### Short problem
Reproduce the lines starting with the one containing "is (584, 411)." and going on through the one containing "I want to click", substituting "resolution" for "image size" and changing nothing else. Omit the pictures.

— Start of Supplied data —

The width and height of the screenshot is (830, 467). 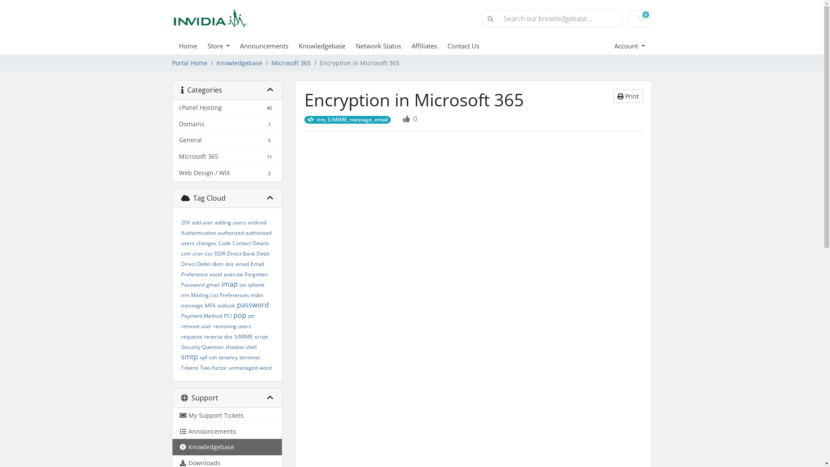 What do you see at coordinates (226, 305) in the screenshot?
I see `'outlook'` at bounding box center [226, 305].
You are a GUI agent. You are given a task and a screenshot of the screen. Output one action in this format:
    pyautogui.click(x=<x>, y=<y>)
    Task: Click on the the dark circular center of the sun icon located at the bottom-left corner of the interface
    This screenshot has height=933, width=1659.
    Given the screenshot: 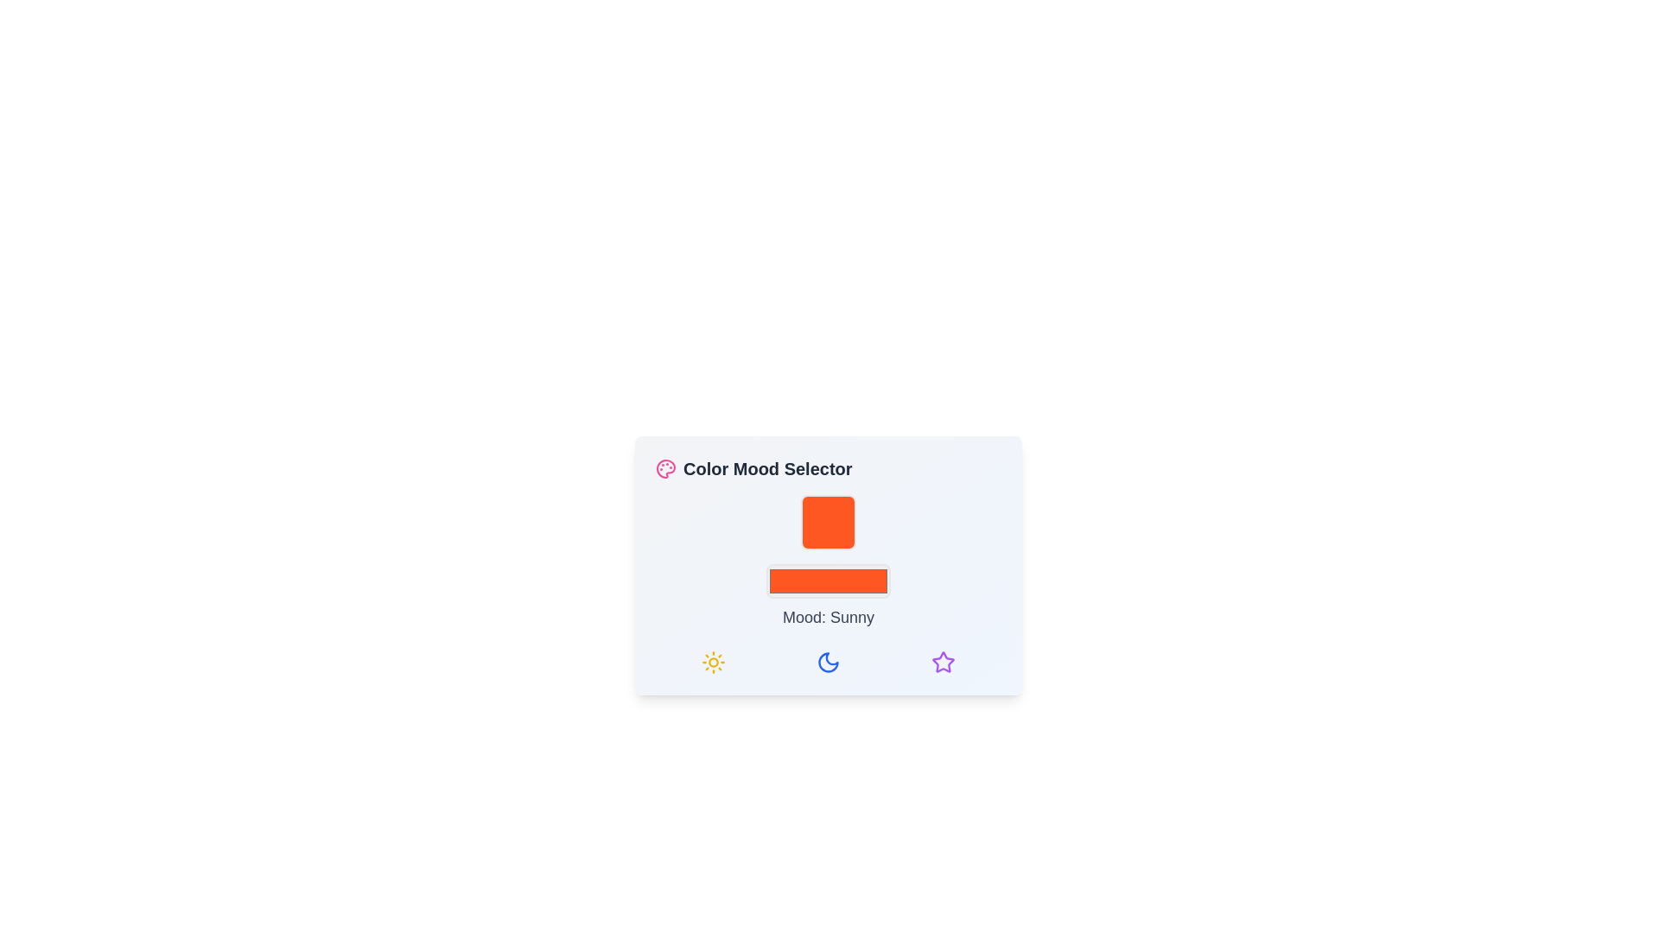 What is the action you would take?
    pyautogui.click(x=713, y=662)
    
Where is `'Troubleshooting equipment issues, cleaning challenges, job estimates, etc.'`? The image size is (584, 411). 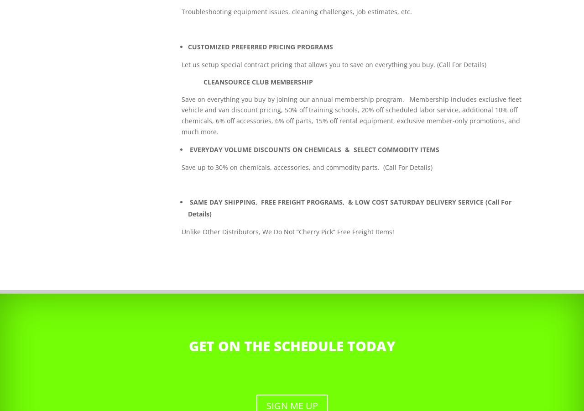
'Troubleshooting equipment issues, cleaning challenges, job estimates, etc.' is located at coordinates (297, 11).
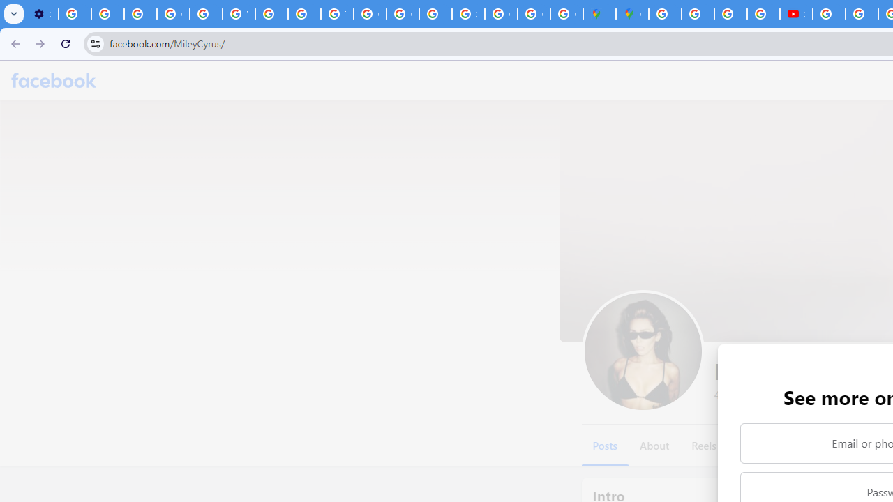 This screenshot has height=502, width=893. What do you see at coordinates (631, 14) in the screenshot?
I see `'Google Maps'` at bounding box center [631, 14].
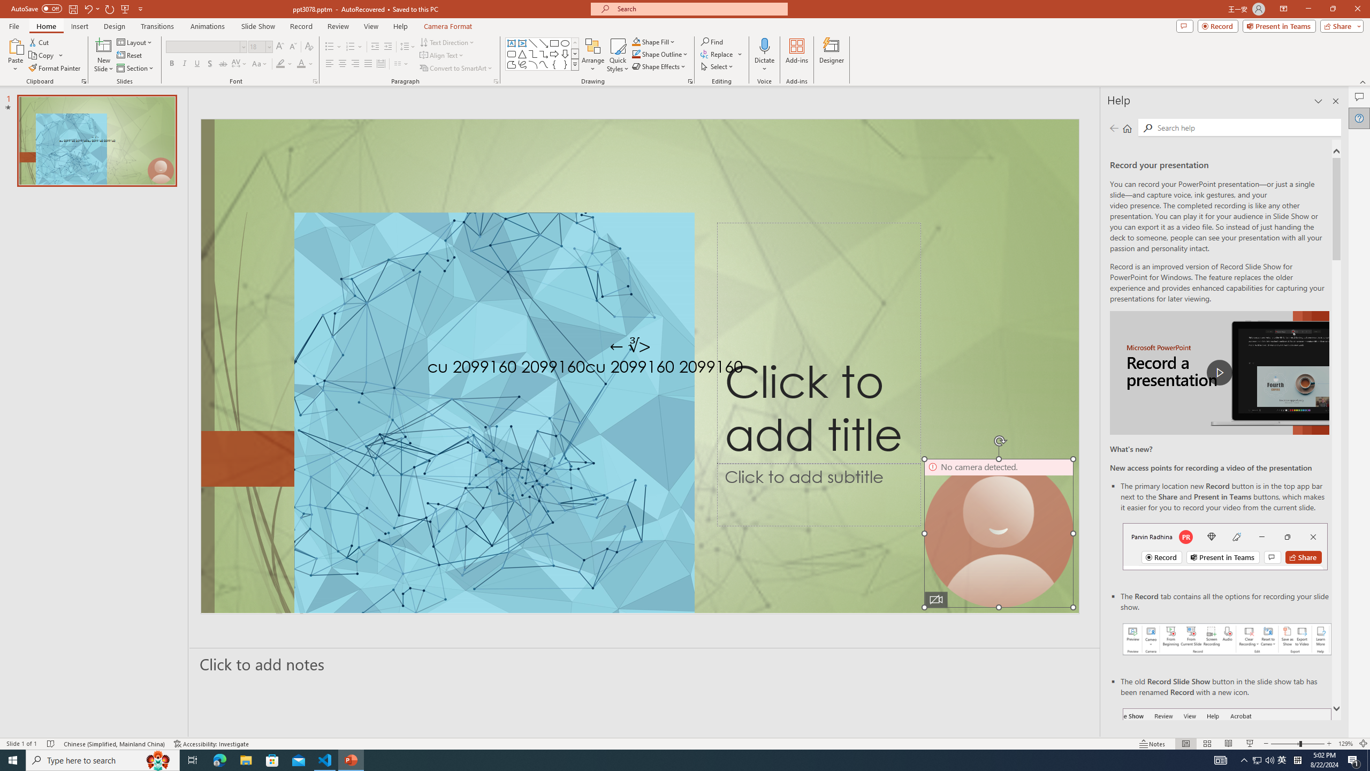  I want to click on 'Rectangle', so click(554, 43).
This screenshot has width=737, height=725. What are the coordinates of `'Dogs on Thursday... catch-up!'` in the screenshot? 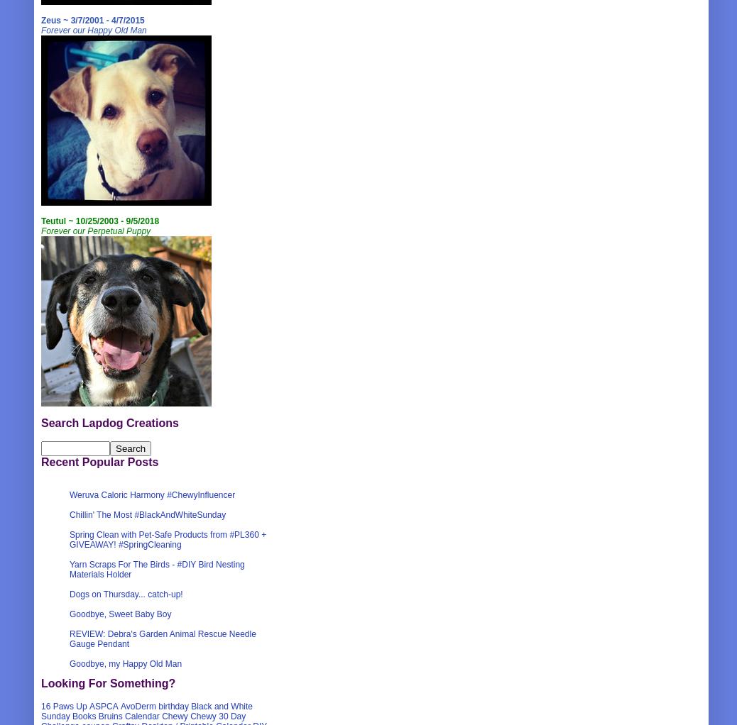 It's located at (125, 594).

— End of Supplied data —

### Task output
Where is `'Troubleshooting equipment issues, cleaning challenges, job estimates, etc.'`? The resolution is (584, 411). 
'Troubleshooting equipment issues, cleaning challenges, job estimates, etc.' is located at coordinates (297, 11).
 This screenshot has height=502, width=893. What do you see at coordinates (631, 14) in the screenshot?
I see `'Google Maps'` at bounding box center [631, 14].
  I want to click on 'Rectangle', so click(554, 43).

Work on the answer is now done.